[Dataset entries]
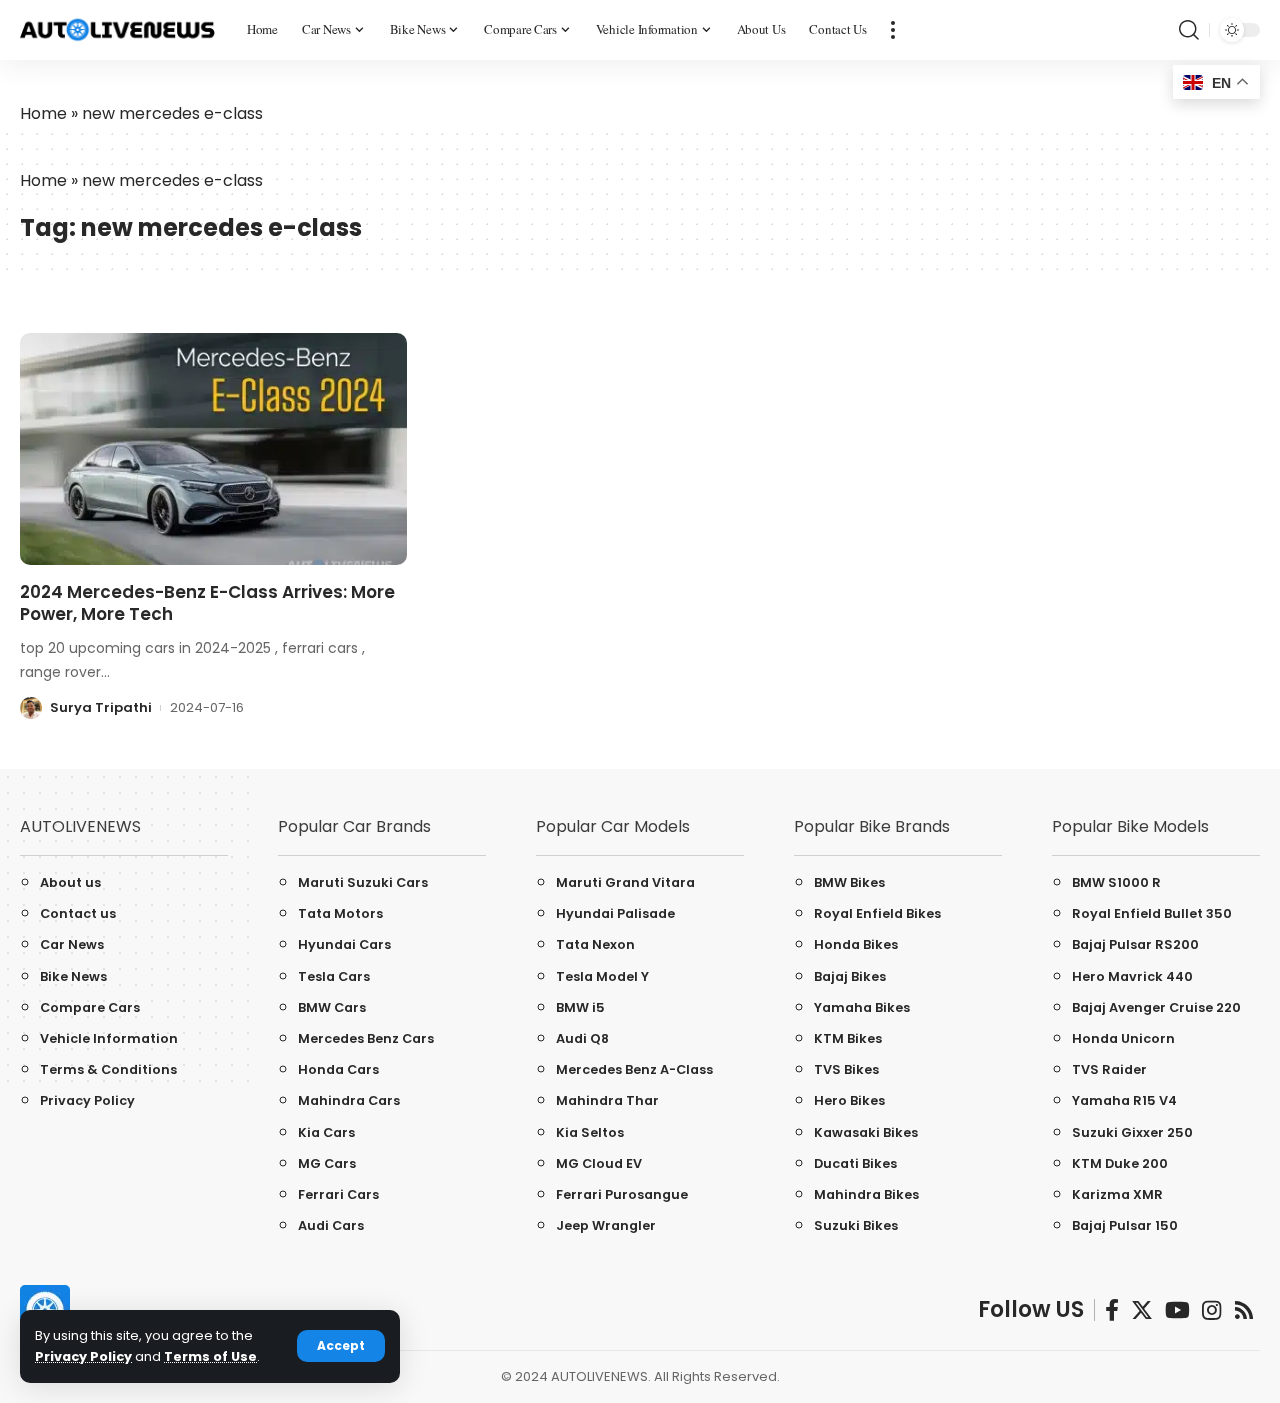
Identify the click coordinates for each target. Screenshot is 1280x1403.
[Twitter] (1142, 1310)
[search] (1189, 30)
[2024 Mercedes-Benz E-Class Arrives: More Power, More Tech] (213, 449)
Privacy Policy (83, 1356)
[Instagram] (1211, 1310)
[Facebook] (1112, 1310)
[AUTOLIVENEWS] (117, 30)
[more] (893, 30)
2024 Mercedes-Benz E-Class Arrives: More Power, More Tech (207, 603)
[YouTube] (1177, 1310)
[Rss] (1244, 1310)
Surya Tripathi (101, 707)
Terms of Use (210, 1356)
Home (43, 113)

TASK INSTRUCTIONS: Could you print, word for word, the line containing "[Facebook] (1112, 1310)" and every line after it through the end of the records, and nothing else?

REPLY:
[Facebook] (1112, 1310)
[AUTOLIVENEWS] (117, 30)
[more] (893, 30)
2024 Mercedes-Benz E-Class Arrives: More Power, More Tech (207, 603)
[YouTube] (1177, 1310)
[Rss] (1244, 1310)
Surya Tripathi (101, 707)
Terms of Use (210, 1356)
Home (43, 113)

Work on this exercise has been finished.